WHAT IS REQUIRED
None of the pictures should appear; the lines from the line containing "This screenshot has" through the last line of the listing must be repeated exactly.

EXERCISE MATERIAL
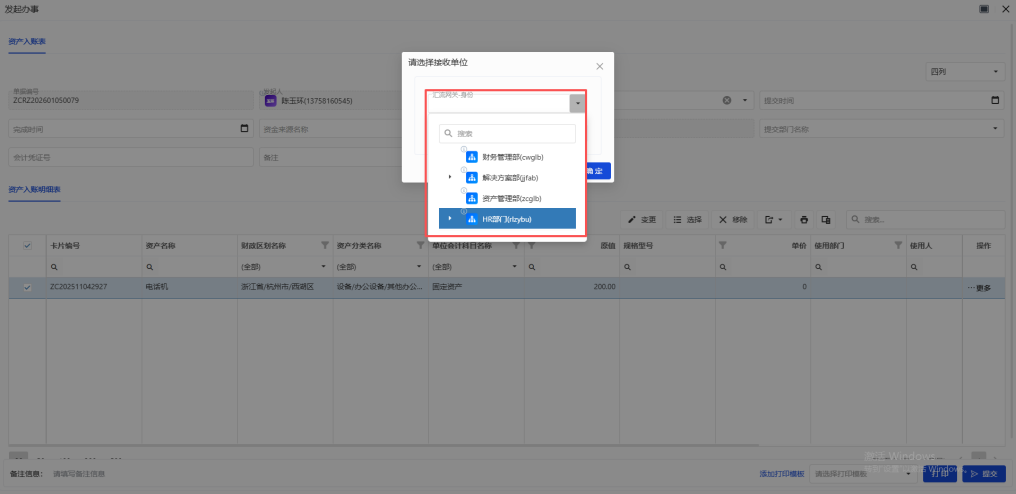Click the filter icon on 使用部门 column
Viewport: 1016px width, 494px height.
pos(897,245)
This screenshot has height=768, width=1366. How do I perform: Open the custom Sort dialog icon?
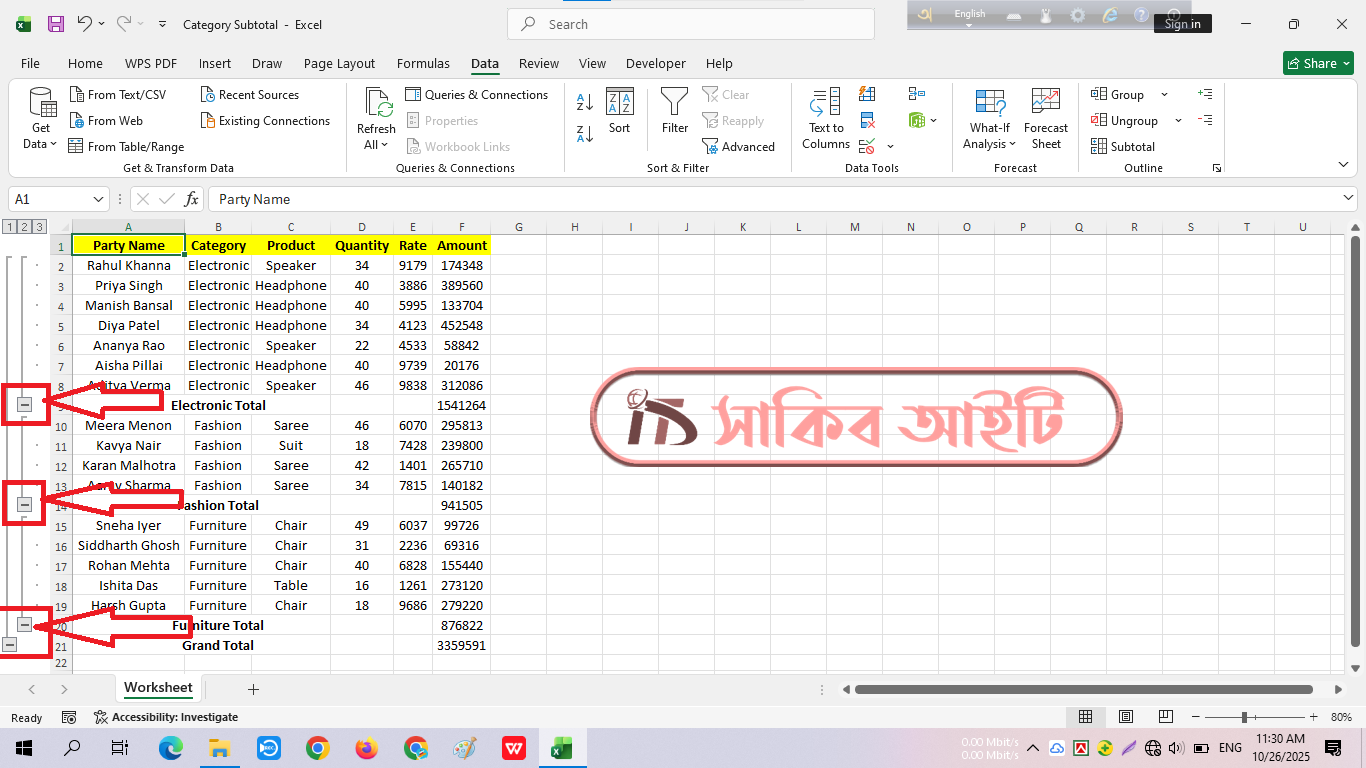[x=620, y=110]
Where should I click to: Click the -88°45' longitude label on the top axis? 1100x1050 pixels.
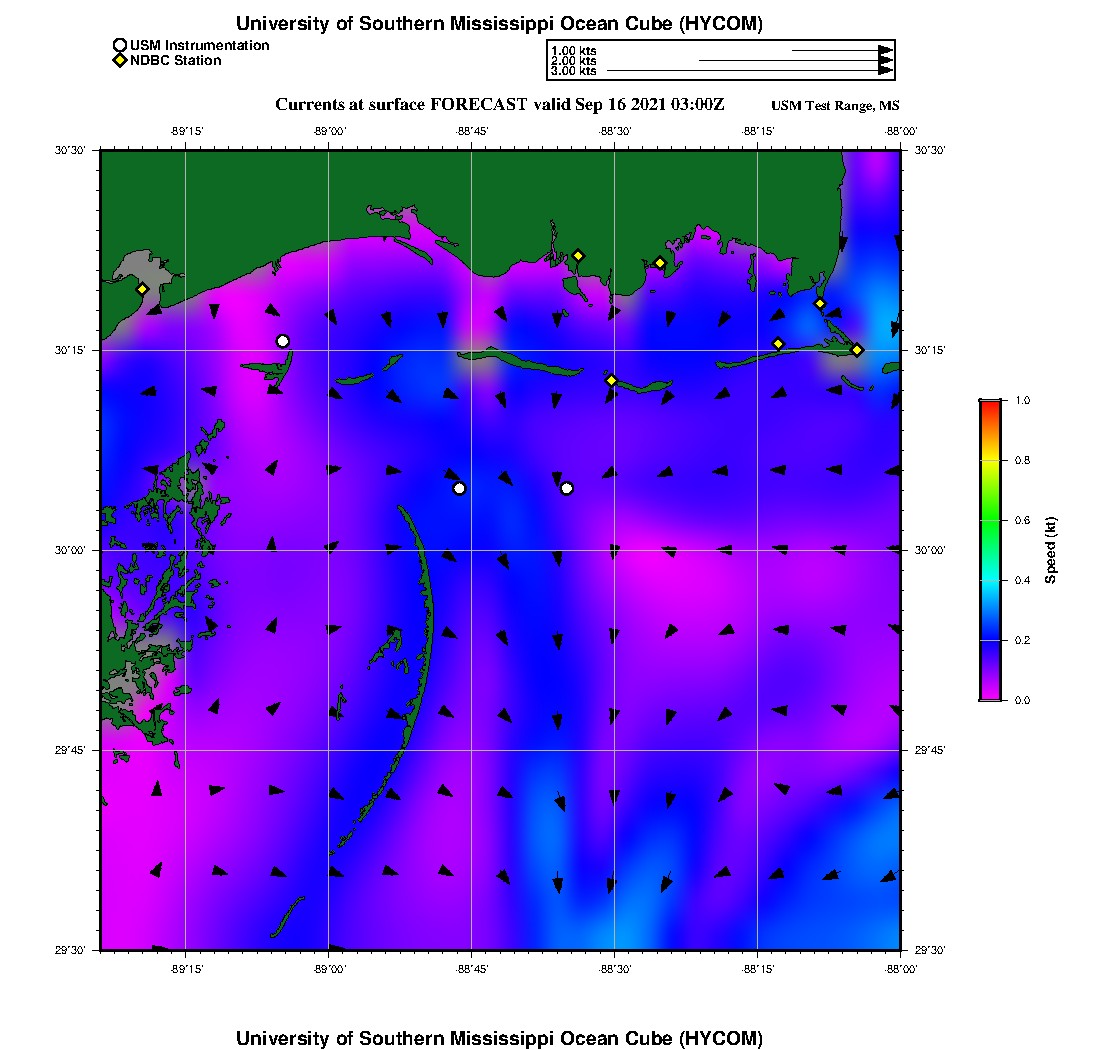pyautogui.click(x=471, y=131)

WORKED SOLUTION
This screenshot has height=768, width=1366. How do I perform: Open the custom Sort dialog icon?
[x=620, y=110]
Where should I click to: Click the -88°45' longitude label on the top axis? 1100x1050 pixels.
pyautogui.click(x=471, y=131)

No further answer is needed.